Che dire cominciando da qualche parte? Ma è molto ciò che mi viene da dirvi.
Sembrerebbe che l’incertezza possa risiedere, per esempio, nella “lingua madre”, ma c’è chi, ragionandoci sopra molto bene, conia un nuovo termine al posto di “assolutamente”: “sempre”. Dove allora la pazzia dei si e no che litigano fra loro nel parlamento degli inganni?
«Secondo il buon senso è evidente che i pazzi possono essere solo le persone, non la lingua che viene parlata.
La lingua, [...] è più vecchia delle persone che la parlano e a loro sopravviverà...». Ma rimando a questa interessante intervista avente per tema “La lingua può impazzire? ”. Clicca qui.

Passiamo oltre.
Ecco per semplificare, tu per prima che ti agiti tanto, cara Paola, potresti dar retta alla tua “trance”. A cosa ti serve? Solo per fare illustrazioni per i post e null’altro? Vedo scale fra un ponte in primo piano e di lato a sinistra in alto, come una piccola cunetta ove sembrano come incastrati i “VERI”. Chi vi bada? Una sorta di evviva (W) solo per le parole e nulla nei fatti? E nell’aria tanti SÌ che svolazzano per le vispe Terese... Ma sono uccelli che non si contano. Clicca qui:

Abenaki (Maine USA, Montreal Canada) «Ôhô »
Abenaki (Maine USA, Montreal Canada) «Ôhôô»
Abenaki (Maine USA, Montreal Canada) «Unh-honh »
Acateco (San Miguel Acatán Guatemala) «Haa»
Achuar (Ecuador) «Ja ai»...
E così via...

Ma che potrebbe rivelare la “V” dei presunti “VERI”?
Non ricordate ciò che ho detto di Melencolia I di Albrecht Dürer? Si tratta di valicare lo “specchio di Alice”.
«É per certi versi come la trance di te Paola. [...] In molti casi la mano mi guida per cogliere il brano, la notizia o altro, che servono al momento, per esempio da un libro, che in effetti non leggo per intero.
Contano il bambino che dici tu Paola, il cane, la donna alata,insomma tutto ciò che si ha modo di vedere sparso qua e là in Melencolia I. Per dirne una, il vostro apprezzamento è come aver azionato la corda della campana e così l'orologio a polvere ha fatto scorrere qualche attimo di tempo. Non solo ma è servito soprattutto a sospendere il cristallo per dar colore all'arcobaleno e far dileguare il pipistrello (che Dante chiama "vispistrello"). Aggiungo di Dante: “vele di mar non vid’io mai cotali”.
Ma tu Paola, senza rendertene conto, con l’illustrazione suddetta questo hai fatto! Hai sospeso il cristallo dell’arcobaleno: proprio la “V” dei “VERI”.

Beato chi ci crede!

Infatti a fare i “duri”, come tutti fanno parlando e sparlando col vanto del potere di una grande cultura e personalità, come D’Annunzio, si pigliano delle solenne cantonate. State a vedere.
Si tratta proprio di Melencolia I di Albrecht Dürer, cui il Vate volle togliere i sigilli.
D'annunzio si autocelebrò poeta-vate. Secondo D'Annunzio il Poeta era l'unico che attraverso la sua parola era in grado di indicare alla folla indistinta e grezza gli obbiettivi da raggiungere ed era capace di entrare nell'animo umano e di controllare le persone con la parola. La folla per D'Annunzio è considerata a livello bestiale, la quale non capisce le parole ma è legata al suono che esse emettono e il poeta può così facilmente governarla e gestirla. I meccanismi di controllo della massa usati da D'Annunzio saranno poi usati dai capi dei regimi totalitari e anche da Mussolini.

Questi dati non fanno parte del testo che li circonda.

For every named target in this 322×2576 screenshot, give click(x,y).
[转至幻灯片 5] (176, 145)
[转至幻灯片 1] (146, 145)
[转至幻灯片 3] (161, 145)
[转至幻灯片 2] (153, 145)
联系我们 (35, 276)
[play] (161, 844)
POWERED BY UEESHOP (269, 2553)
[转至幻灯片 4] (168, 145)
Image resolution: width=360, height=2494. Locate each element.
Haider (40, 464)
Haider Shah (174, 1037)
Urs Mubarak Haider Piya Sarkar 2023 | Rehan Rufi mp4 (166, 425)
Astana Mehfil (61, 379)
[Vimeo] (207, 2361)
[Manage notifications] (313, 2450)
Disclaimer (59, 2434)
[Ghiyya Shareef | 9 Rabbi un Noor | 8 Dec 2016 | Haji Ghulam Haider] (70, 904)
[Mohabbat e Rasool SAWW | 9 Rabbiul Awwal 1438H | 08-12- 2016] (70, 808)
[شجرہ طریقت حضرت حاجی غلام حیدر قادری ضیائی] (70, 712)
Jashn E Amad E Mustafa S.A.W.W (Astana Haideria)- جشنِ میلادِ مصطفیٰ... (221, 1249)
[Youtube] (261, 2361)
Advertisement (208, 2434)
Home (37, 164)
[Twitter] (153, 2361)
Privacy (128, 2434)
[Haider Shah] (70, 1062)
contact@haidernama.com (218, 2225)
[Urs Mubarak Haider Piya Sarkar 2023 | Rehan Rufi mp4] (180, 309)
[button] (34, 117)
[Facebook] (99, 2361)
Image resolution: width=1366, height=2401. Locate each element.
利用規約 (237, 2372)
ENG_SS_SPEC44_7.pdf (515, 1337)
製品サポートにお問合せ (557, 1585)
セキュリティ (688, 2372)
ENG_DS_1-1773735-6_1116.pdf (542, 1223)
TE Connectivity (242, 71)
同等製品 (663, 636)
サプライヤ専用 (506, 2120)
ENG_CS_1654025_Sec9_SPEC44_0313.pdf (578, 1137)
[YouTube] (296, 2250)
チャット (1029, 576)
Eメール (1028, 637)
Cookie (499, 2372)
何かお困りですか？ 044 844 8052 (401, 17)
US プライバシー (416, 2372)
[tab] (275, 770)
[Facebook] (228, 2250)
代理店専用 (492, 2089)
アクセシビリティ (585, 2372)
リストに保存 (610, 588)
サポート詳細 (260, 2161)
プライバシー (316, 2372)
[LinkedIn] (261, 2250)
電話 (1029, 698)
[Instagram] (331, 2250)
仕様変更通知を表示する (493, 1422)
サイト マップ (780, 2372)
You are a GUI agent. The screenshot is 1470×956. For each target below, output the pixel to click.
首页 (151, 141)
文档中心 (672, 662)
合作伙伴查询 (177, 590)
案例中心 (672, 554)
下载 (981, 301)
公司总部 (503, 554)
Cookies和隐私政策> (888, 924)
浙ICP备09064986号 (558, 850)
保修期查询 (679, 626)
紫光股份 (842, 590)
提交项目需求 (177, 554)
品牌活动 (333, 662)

Da "Il Fuoco" di Gabriele d’Annunzio. Clicca qui:

«...Il grande Angelo terrestre dalle ali d’aquila, lo Spirito senza sonno, coronato di pazienza, stava seduto su la pietra nuda, con il cubito poggiato al ginocchio, con la gota sorretta dal pugno, tenendo su l’altra coscia un libro e le sesta nell’altra mano. Ai suoi piedi giaceva, raccolto in giro come un serpente, il levriere fedele, il cane che primo nell’alba dei tempi cacciò in compagnia dell’uomo. Al suo fianco, quasi appollaiato sul taglio di una macina come un uccello, dormiva il fanciullo già triste tenendo lo stilo e la tavoletta in cui doveva scrivere la prima parola della sua scienza.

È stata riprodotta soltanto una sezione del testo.